Dataset records =
● ● ● ● ● ● ●
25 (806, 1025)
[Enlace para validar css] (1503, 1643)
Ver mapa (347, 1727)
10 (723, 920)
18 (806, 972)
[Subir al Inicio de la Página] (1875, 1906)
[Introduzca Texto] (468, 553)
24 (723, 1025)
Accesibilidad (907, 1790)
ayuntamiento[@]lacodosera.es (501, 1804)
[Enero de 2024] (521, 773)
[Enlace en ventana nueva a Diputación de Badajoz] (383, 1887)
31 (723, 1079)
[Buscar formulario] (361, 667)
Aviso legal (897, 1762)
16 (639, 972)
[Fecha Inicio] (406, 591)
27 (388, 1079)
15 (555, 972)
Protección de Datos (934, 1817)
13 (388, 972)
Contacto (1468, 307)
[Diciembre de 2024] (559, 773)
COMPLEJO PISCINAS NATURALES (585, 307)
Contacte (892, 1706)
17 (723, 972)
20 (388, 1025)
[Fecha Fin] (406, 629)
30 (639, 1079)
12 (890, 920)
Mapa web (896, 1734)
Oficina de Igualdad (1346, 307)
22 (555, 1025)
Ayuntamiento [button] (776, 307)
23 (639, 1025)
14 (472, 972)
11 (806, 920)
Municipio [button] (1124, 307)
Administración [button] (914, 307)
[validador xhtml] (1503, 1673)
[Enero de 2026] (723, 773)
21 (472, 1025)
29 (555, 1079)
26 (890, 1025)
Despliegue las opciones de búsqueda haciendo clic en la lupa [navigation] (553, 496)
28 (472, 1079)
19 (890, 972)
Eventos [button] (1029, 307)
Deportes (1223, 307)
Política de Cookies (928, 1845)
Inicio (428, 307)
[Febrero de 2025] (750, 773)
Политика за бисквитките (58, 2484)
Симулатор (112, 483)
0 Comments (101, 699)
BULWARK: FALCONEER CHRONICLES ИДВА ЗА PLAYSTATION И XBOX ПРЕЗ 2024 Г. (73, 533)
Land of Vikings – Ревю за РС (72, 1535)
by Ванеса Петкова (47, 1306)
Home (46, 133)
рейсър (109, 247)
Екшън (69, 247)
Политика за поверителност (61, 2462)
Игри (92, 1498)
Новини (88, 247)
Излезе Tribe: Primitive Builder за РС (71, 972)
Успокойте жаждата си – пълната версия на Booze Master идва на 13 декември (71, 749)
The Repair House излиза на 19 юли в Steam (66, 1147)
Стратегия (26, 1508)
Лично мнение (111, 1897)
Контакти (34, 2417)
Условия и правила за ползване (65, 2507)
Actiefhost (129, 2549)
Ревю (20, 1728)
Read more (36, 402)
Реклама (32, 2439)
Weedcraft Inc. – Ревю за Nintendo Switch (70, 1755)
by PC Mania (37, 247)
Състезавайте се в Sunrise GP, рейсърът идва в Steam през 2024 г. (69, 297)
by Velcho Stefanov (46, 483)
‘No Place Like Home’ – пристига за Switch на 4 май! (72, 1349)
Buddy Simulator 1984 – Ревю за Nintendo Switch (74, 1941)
● ● ● ● ● ● ●
Task brief = What is needed is the number of lines in the data that hold the word "Steam", with nothing added.

Written solution = 2